Let the last year of the twenties begin

 Finding yourself again when you've been lost for a long time is difficult. You want to go back to the person you were before, but you've gone through so much that it's not always possible. But what I want to try and get back, are those small pieces of me that I loved and lost somewhere along the way. 

Welcome to the last year of my twenties and the year where a lot is going to happen.

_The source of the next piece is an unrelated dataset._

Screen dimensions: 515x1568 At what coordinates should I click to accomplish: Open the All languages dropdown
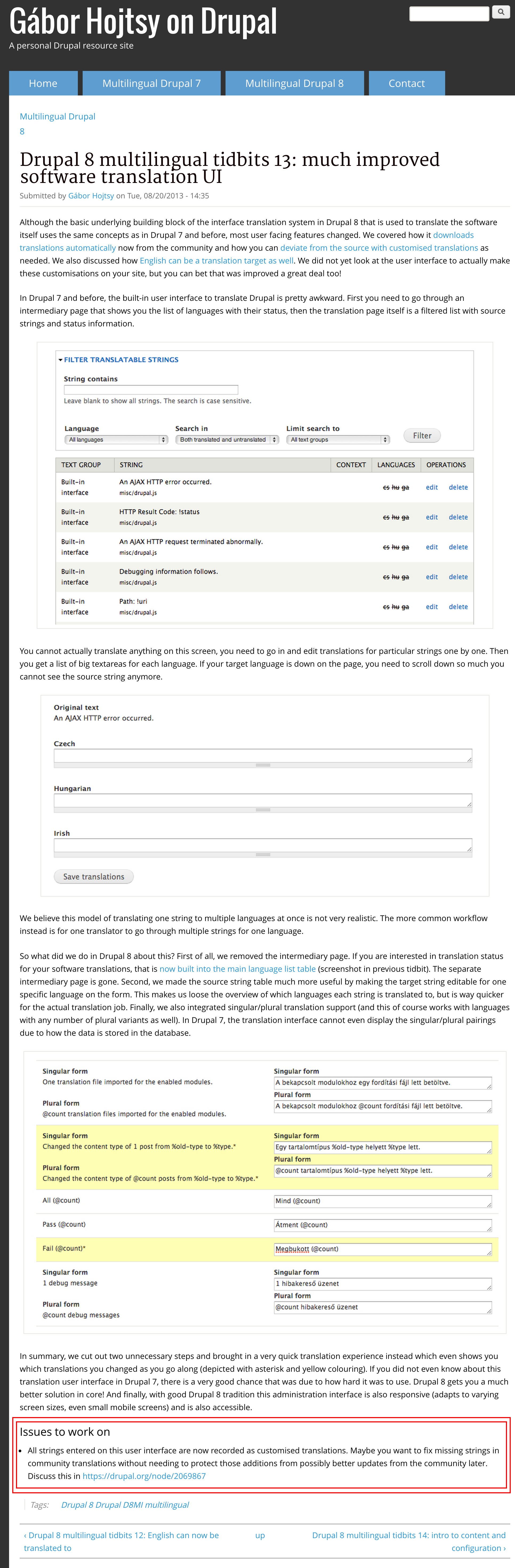tap(116, 439)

Living in New Zealand post pandemic has been interesting. (Isn't it weird how we measure time as before, during and after a world wide pandemic and different lockdowns). Rotorua has definitely got a different vibe going on. A tourist town with no tourists in it, along with filling the empty motels with the homeless from around the country. Getting out of hospitality was a must for me - no backpackers or travellers took the shine out of being in a craft beer bar. Unfortunately when I left hospo, I didn't really land on my feet. The past couple of years have been some of the biggest struggles I've faced. I left hospitality for a desk job - it was in tourism, but it wasn't front line facing. If there's one thing that I've learned, it's that I'm not made for a desk job and I never will be. I slowly dulled my shine whilst working there, because I didn't enjoy what I was doing. Then I didn't really enjoy coming home either.
That was thanks to my relationship, which I didn't realise was draining me as much as it was, until it was over. Sometimes you're just standing too close to be able to see. I hit a lot of dark, depressed days over that year, especially when we had not just one, but two deaths in the family. I couldn't properly mourn them thanks to the border closures. If I flew to Scotland, I wouldn't have been able to come back to New Zealand again. I still feel sad when I think about them being gone, and not having been able to say goodbye properly to this day. 

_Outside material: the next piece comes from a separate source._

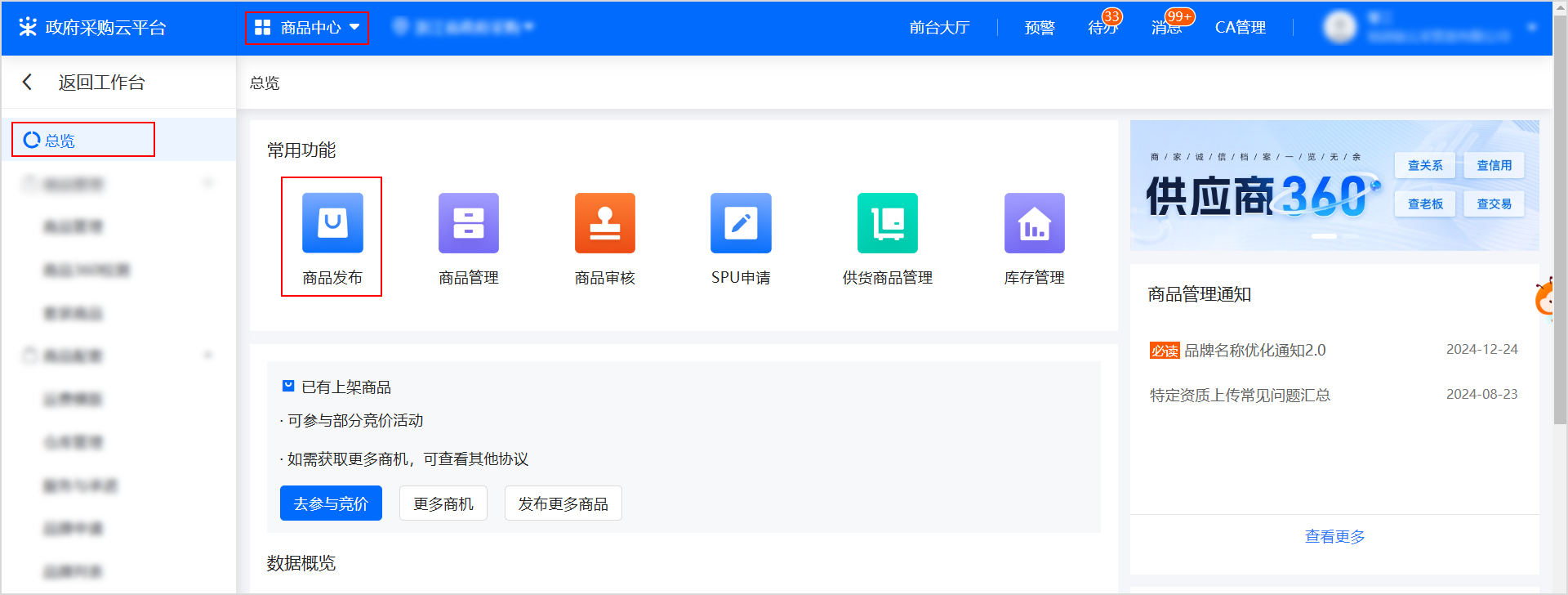The width and height of the screenshot is (1568, 595).
Task: Open the 商品发布 icon
Action: click(332, 223)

My shine was gone, my friends were all overseas, I didn't enjoy anything. So I left my job and became single. Then I was able to start trying to change what needed to be changed. I've recently met some new amazing friends, who I don't think I could imagine life without now. They really are my backbone on a bad day. I love my friends in Scotland, but the time difference normally means when I need them the most, they're asleep. I got a brand new job that I can for the first time in my life say I love. Wholeheartedly love. I still have days when I can't be bothered because I'd rather be in bed or chilling with my dog. There's parts of the job that aren't my favourite (like being outside in the cold and rain). But I genuinely never hate going to work or doing what I do. 

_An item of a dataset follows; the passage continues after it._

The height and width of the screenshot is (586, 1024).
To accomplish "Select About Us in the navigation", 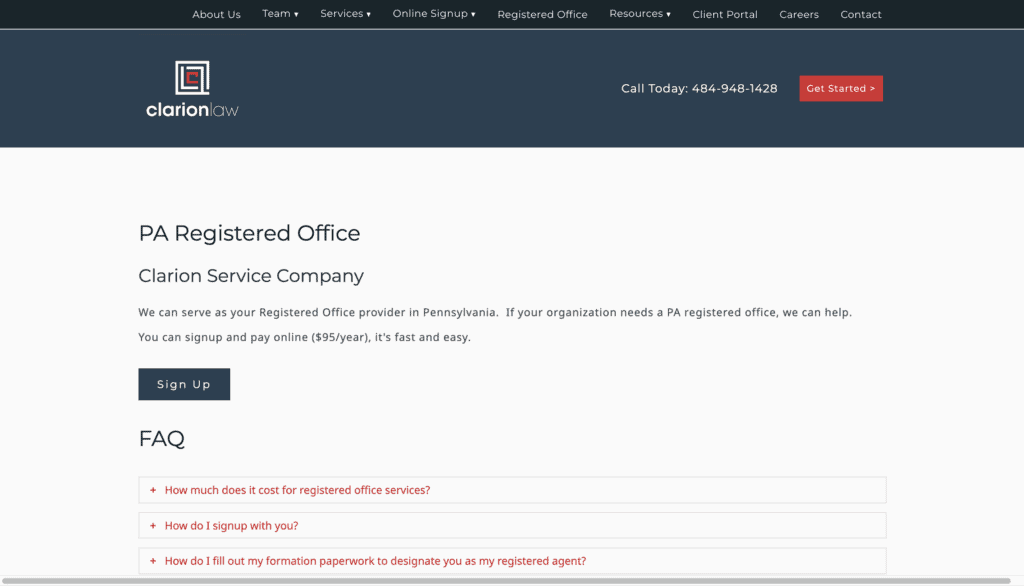I will click(x=216, y=14).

With it being the last year of my twenties - which is terrifying in itself - I'm making the most of it. I've got about 8 weeks worth of holidays with my family, to try and make up for lost time when the borders were closed. One of those holidays is even somewhere outside of Australia and New Zealand! I haven't left this continent in almost three years, which is unheard of for me. I've got an amazing trip in March which I cannot wait for. My mum's going to be staying with me in the summer for three whole months, which means day trips all of the time. There's definitely plenty to look forward to in this next year. I remember video messaging my friend a year ago, saying that I hated my life and I wanted to end the current version of it. I wanted to somehow jump out of that life and hop in to a new improved life that I actually enjoyed and where I was proud of myself again.

 Hey Caitlin, guess what? We hopped and made it.